Kurds and Their Supporters in a Lose-Lose Situation

On Saturday 28 JAN Iran announced that it had banned U.S. citizens from entering the country. According to Reuters, the ban has been implemented “in retaliation to Washington’s visa ban against Tehran and six other majority-Muslim countries announced by new U.S. President Donald Trump.”

NEC-SE believes that Iraq, which takes its marching orders from Iran, and possibly Saudi Arabia as well, will soon follow suit by with bans against U.S. citizens. If and when the Iraqi Parliament votes to approve the ban, the Kurdish Regional Government (KRG) will have a very difficult decision to make.

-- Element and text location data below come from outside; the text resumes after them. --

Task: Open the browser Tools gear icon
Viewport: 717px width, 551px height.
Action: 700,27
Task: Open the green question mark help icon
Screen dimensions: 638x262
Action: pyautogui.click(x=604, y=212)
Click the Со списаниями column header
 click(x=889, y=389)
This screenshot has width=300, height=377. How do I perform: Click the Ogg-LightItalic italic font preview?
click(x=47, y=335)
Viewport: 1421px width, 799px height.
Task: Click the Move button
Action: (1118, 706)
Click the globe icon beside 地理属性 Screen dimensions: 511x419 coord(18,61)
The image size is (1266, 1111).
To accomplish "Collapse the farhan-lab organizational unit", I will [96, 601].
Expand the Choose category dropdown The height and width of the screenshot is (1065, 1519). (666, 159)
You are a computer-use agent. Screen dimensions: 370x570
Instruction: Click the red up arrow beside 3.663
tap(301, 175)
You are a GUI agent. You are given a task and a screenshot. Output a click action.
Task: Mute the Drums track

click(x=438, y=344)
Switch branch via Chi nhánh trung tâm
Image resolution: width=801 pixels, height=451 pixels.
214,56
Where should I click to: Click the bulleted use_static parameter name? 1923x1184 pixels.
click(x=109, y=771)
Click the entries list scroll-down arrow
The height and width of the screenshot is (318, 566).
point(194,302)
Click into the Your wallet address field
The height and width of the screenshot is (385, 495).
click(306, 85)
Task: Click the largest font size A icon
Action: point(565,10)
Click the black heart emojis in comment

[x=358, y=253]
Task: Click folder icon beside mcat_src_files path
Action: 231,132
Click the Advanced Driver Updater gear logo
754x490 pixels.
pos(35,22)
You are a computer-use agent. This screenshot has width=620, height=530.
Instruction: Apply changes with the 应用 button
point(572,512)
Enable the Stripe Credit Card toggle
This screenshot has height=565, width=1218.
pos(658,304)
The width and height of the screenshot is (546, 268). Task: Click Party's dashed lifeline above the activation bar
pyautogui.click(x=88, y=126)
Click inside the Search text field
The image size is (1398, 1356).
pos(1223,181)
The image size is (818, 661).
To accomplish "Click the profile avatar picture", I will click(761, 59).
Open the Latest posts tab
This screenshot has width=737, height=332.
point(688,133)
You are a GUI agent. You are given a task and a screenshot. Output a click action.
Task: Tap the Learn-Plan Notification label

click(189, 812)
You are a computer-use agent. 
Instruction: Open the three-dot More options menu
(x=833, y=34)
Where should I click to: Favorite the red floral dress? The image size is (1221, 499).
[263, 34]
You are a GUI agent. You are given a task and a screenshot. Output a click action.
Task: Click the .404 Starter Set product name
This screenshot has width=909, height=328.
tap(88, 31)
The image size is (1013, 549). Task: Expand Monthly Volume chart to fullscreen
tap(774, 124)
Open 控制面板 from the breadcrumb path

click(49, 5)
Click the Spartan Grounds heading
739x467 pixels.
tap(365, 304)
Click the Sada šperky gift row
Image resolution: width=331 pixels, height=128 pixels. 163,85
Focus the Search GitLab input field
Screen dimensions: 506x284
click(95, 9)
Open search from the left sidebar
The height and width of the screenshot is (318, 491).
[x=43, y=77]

It can implement its own ban against U.S. citizens, a move in keeping with its status as a part of Iraq. Or it could choose to continue admitting Americans, in defiance of the governments of Iraq and Iran.

That said, it is altogether likely that the Kurds will fall in line and implement the ban. Iran has declared that the U.S. visa ban is an insult to Islam and to all Muslims, be they Sunnis or Shiites. In doing so Iran has made the ban an issue of both national and religious honor, which far transcends mere politics. The KRG is not (yet) a nation, but the Kurds are Sunni Muslims, and the appeal to religious honor must necessarily resonate strongly with them. They may not be terribly keen on implementing the ban because that will alienate the Western nations that have provided them with the political, military, and monetary support so vital to their survival. Nevertheless, they cannot act in contravention to their Muslim brethren. Such action would constitute a de facto declaration of war against Iraq and Iran; worse, it would place them outside the community of Muslim nations and peoples.

Whatever the Kurds decide, they will suffer for their choice. They are caught between the proverbial rock and hard place of Middle Eastern power politics. The result may be the crushing of Kurdish aspirations for statehood.